Stored data entries
"""

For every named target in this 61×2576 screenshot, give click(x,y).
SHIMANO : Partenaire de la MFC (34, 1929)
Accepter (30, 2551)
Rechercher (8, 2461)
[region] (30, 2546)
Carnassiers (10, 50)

"""

--- WHAT NEEDS TO BE DONE ---
Every entry is to be returned exactly, with nothing dropped.

--- EXERCISE OUTPUT ---
For every named target in this 61×2576 screenshot, give click(x,y).
SHIMANO : Partenaire de la MFC (34, 1929)
Accepter (30, 2551)
Rechercher (8, 2461)
[region] (30, 2546)
Carnassiers (10, 50)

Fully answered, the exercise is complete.